Bare feet shuffled over sandy cobblestone, felt the grit, the heat. I clicked my tongue like the clop-clop of hooves on that old Jerusalem road before crowds laid down coats and branches to dampen the sound. The rightful King could have come in on a high horse but He picked a beast of burden instead, the animal with a cross on its back, a humble donkey…and a baby one at that.
We stepped out onto soft sand. And there, Elliot saw it first– a treasure peeking out. I bent low to see it from his angle. From remnants of a windblown sandcastle, he pulled out a shell, a conch glazed in whitewashed bronze.
I thought of the children in Jerusalem. They saw it first– the promise come true. They shared their hosannas loud, shouted out “Blessed is He who comes in the name of the Lord” and made the chief priests reel.
I traced the edge of the shell and followed as it spiraled in a mini Via Dolorosa around to the apex, the top of the hill. It was the best we’d seen all day, barely chipped. And it matched the illustration on the front of the books I’d gathered to give to my sisters-in-law on our week at the shore. I needed three more shells, but I’d take what I could get– I smiled at this one little surprise.
Later, I would read a chapter to match that afternoon’s reflections in the sand, and I would smile again at the thought that Someone knew what was on my mind: “But what humbles like an extravagant gift?” Ann Voskamp asked, “And hadn’t I felt that joy of small, child-wonder when I paused to give thanks?” She went on, “And in that place of humble thanks, God exalts and gives more gifts and more of Himself, which humbles and lays the soul down lower.”
I pressed my knees into the powdery white. “Look, another!” I pointed. Elliot dug wild like the little Andaman Sea beach dogs I’d told him stories about. Shell dust rained to the ground and a whole collection of almost-perfect conches emerged, more than enough to adorn the gifts for the girls.

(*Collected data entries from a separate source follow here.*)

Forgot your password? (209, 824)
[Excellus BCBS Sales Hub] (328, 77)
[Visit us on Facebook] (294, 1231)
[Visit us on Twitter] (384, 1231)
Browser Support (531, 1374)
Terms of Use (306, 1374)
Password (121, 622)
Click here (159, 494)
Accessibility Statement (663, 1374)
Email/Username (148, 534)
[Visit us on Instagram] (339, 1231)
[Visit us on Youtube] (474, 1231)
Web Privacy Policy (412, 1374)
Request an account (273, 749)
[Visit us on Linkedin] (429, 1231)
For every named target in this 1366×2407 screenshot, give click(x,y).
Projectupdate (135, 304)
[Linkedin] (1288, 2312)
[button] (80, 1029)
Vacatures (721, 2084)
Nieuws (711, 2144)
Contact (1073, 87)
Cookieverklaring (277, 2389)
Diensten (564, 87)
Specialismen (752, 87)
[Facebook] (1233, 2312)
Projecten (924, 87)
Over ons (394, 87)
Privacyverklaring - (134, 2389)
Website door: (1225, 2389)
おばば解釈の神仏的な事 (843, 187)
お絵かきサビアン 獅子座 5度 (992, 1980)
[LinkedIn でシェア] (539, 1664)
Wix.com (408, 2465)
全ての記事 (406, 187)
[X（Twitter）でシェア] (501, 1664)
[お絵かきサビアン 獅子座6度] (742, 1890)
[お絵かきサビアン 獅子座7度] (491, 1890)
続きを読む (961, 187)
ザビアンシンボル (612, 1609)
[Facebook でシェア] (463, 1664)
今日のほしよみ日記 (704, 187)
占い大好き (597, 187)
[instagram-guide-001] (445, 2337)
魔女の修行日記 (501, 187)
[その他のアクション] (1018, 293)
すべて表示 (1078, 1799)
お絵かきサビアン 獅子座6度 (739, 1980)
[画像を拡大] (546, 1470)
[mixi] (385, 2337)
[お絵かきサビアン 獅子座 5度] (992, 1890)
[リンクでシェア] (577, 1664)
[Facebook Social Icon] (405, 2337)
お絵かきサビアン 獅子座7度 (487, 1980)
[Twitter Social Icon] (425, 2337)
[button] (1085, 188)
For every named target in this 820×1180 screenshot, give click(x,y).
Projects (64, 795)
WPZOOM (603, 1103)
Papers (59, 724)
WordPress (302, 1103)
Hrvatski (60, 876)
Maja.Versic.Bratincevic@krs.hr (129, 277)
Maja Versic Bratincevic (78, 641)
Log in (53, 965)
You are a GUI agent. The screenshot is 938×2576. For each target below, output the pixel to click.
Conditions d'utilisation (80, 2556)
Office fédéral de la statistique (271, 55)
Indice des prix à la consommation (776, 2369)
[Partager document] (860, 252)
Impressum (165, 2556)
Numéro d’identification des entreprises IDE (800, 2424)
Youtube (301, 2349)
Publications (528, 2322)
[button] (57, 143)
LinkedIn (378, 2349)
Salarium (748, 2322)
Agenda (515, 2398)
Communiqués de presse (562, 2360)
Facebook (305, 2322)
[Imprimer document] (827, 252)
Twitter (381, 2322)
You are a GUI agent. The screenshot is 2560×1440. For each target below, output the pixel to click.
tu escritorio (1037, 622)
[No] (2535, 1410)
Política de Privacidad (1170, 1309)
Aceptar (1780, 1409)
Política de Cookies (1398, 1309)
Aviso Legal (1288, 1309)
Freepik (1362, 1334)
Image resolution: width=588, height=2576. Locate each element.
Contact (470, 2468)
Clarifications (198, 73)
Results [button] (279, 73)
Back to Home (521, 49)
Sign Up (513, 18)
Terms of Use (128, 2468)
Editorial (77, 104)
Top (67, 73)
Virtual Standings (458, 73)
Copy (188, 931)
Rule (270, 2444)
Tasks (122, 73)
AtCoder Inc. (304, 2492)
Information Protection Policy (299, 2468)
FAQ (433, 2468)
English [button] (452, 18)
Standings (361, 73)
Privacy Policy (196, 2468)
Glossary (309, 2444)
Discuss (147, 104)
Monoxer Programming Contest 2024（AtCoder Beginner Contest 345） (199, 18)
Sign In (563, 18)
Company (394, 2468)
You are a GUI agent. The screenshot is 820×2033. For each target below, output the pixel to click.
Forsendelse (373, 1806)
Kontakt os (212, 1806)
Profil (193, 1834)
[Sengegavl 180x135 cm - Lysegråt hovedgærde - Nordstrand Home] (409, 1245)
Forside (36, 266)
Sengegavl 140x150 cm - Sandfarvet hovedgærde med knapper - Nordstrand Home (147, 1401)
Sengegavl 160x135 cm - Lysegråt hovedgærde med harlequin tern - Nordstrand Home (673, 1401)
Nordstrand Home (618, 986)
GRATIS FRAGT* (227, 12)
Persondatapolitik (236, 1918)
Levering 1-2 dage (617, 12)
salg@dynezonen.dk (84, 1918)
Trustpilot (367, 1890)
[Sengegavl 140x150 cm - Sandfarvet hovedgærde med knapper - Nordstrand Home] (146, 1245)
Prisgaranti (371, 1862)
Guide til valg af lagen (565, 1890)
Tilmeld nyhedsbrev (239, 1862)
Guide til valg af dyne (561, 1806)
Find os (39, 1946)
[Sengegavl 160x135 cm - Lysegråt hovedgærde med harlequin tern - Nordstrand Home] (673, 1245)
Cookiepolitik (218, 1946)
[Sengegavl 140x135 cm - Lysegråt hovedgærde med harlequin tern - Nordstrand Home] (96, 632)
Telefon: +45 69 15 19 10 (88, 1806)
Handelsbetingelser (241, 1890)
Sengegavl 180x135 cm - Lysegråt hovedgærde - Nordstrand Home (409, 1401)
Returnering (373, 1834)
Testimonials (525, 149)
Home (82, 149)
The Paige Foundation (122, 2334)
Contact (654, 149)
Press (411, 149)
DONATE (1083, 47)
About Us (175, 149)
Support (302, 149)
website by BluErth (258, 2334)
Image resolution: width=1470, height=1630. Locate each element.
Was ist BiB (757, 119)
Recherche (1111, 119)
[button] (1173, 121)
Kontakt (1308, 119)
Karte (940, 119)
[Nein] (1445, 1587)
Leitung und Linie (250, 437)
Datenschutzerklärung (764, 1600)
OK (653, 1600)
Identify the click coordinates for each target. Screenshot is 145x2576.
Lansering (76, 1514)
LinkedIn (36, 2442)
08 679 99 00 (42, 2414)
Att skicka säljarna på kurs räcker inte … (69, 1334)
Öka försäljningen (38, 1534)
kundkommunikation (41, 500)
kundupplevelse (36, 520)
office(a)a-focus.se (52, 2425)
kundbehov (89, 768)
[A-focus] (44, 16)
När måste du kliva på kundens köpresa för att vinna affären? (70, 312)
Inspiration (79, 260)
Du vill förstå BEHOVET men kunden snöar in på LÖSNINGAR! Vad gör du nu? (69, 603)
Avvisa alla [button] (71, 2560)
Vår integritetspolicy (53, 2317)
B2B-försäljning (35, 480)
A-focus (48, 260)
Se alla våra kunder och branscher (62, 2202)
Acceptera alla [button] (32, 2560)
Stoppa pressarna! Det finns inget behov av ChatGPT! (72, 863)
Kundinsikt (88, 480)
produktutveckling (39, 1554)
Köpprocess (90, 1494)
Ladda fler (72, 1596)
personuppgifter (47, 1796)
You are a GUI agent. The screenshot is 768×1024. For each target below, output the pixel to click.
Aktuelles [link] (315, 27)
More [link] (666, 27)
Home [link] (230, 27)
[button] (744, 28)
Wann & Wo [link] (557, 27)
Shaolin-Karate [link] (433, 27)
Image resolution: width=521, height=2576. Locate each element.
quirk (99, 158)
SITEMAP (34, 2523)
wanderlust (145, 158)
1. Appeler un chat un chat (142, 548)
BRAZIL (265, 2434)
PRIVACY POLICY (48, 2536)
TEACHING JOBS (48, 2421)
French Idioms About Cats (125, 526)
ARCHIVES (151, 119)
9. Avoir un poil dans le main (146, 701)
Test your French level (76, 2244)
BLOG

We stashed the treasures in any pocket we could find and walked toward the shore to do what we came for. We lowered the umbrella and pulled it from the sand. I tucked it under my arm to carry it the distance, my other arm around Elliot.
I thought of what Jesus said in sight of the walk to Skull Hill, how He, the Man of Sorrows, cried back to Jerusalem. He had wanted to gather his people in like children under His arm, but they were unwilling.
They couldn’t know the Messiah any other way. He urged them, “You will not see me until you say, ‘Blessed is He who comes in the name of the Lord!”, same words sung out by those children on His entry into Jerusalem. In His lament, He echoed what He said to the disciples earlier, that unless we change and become like children we can’t be with him. It’s simple– we can only find Him where He is, with the humble and lowly, stooped down.
I turned to look at the water once more. Quiet waves drew back. The tide went low and left behind bubbling sand. There, little gifts waited for those who would bend low, those ready to become small as children.